The dish arrived still bubbling hot from the oven, trailed by a decadent fragrance. The eggs were a deep golden orange (something you only get from non-factory sourced birds), and broke open at the touch of a fork into a molten stream. The stew itself has a fascinating history, but is most popular during colder months, and with good reason.
The warmth of the cumin, pepper and chili combined with the subtle richness of the tomatoes and peppers made it feel like Jodie never got out of bed. The sturdy chickpeas provided a dense vessel for all of these flavors. It’s a cosy onesie for your tummy. And while the bread was crisply toasted and delicious, Jodie felt like a toasted pita would have been more ideal for dipping into this decadent stew. She is not a traditionalist by any means, but sometimes the bread needs to match the dish, historical colonialism be damned.
Becky decided to go with the Daily Salomelette, which was made of local farm eggs with Roma tomatoes, asparagus, fresh garlic, creamy four cheese béchamel (on the side) and fresh herbs. It was served with oven-roasted rosemary potatoes, a whole wheat biscuit, and side of fresh fruit. The béchamel was rich and cheesy and the omelette was fresh and well-made, with the robust bite of perfectly cooked asparagus. The potatoes were flavorful and crisp and the biscuit, while a little overcooked on the outside, was tender on the inside. The fruit was surprisingly fresh for late fall. All-in-all, Becky was satisfied with the dish, but overtly jealous of Jodie’s order.

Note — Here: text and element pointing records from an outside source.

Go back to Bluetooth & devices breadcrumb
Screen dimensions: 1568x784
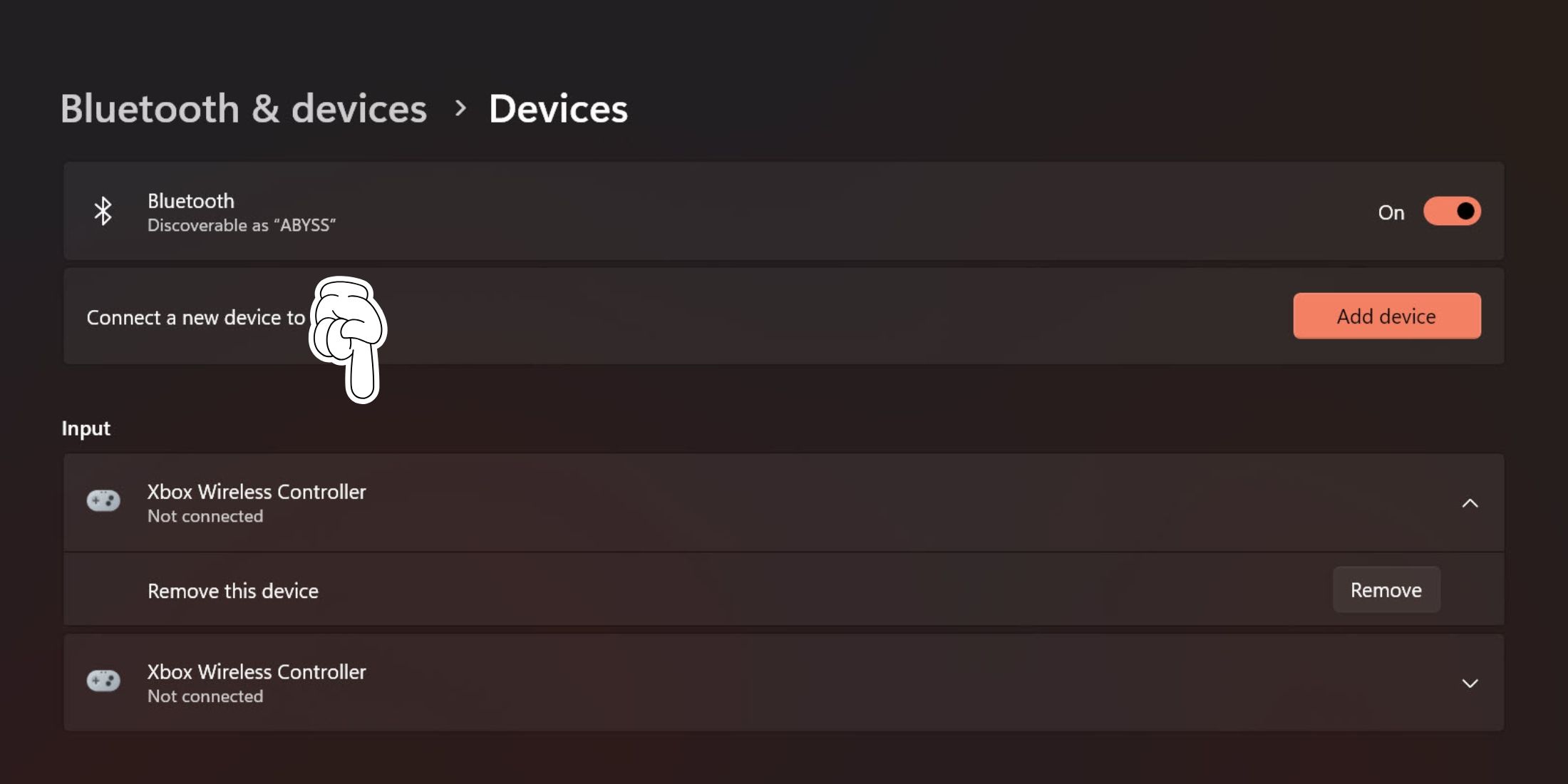tap(244, 108)
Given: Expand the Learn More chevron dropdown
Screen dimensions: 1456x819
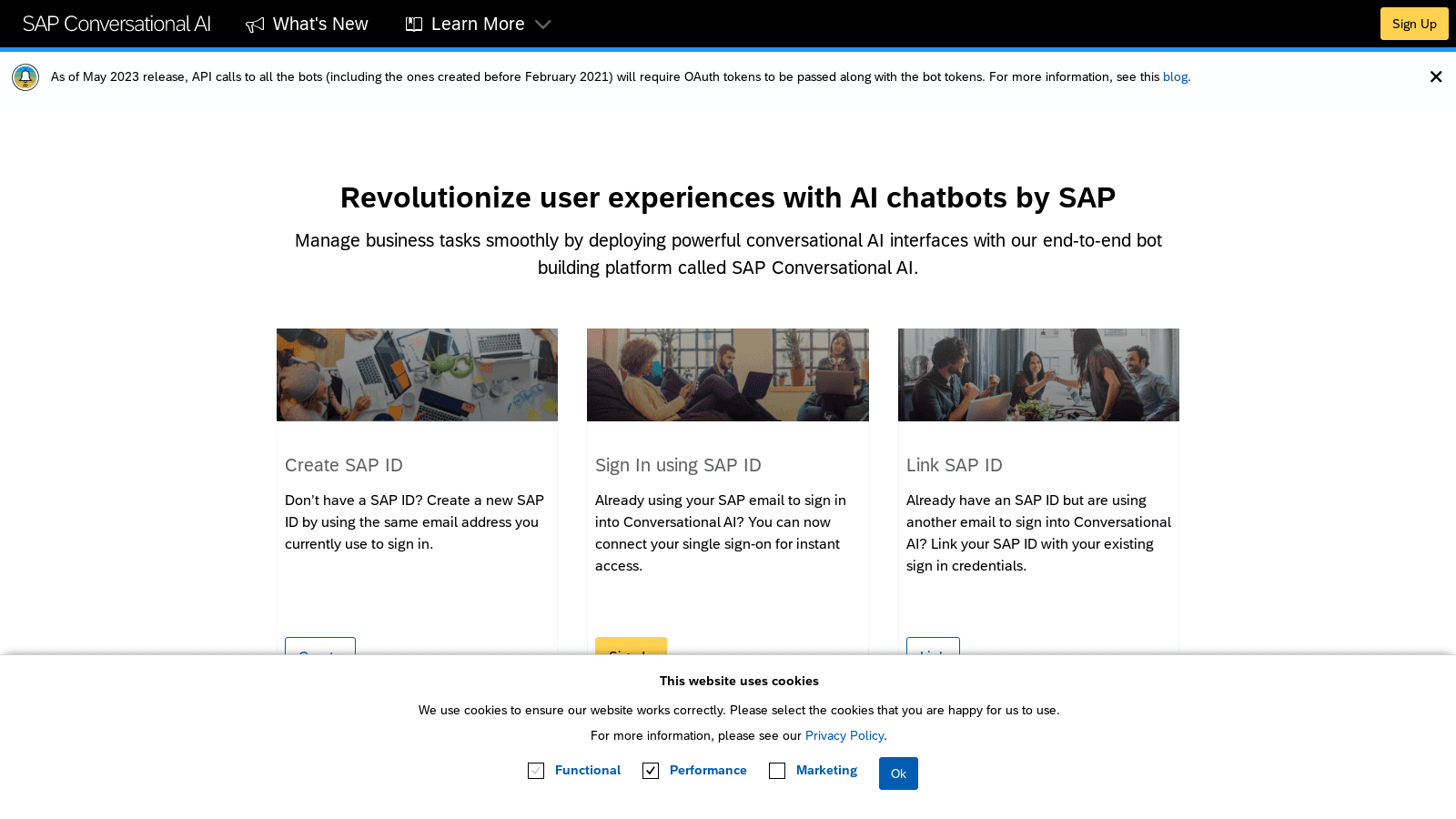Looking at the screenshot, I should pos(543,25).
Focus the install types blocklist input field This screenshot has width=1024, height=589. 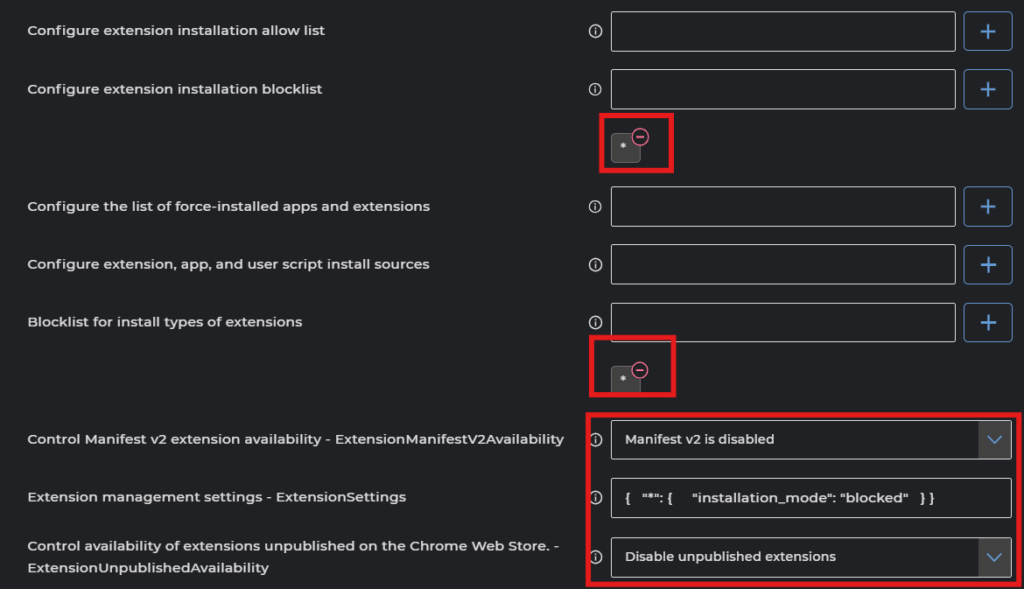point(783,323)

The architecture and décor. Much of Athens has gone through a steady change of businesses while retaining the quaint beauty of the external structures. There is a contrast between the warmth of the restaurant and the exposed internal structure that isn’t a tension, but a reminder of the progression and history of the town. There is an appreciation of the old, blended right in with the new. It makes our nerdy hearts glow.
Atmosphere. Athens is a notorious party town, with sports bars aplenty. Salaam is a serene departure from crushing brews and bombs.
The view into the open kitchen. We love seeing the people who make the things we love at work.
The small-town girl comes through! We give Salaam a round of applause and a 9 out of 10 mimosa rating, our highest-rated restaurant thus far. The food, the atmosphere, and especially the service and champagne have put Salaam at the top of our brunch experiences. While it’s a long drive to enjoy, if you find yourself in Athens, Ohio, be sure to stop by.
Pro Tips – Optimize Your Experience
- Come back for dinner. Our brunch options in Athens are limited, but Salaam’s dinner offerings are expansive. The salads, appetizers, and homemade bread are well worth an evening visit. Bring your parents.
- Got an event? Salaam caters.
- Come to town on a holiday weekend, or when school is not in session. It’s delightfully quiet, parking is abundant, and the staff of every venue is calm and accommodating. The best part of every college town is when the students aren’t there. Yes. We’re old.
- Split the chakchouka, and ask for extra bread (or pita, if you’re so inclined). It is enough food for two people, but opt for an appetizer if both people are famished.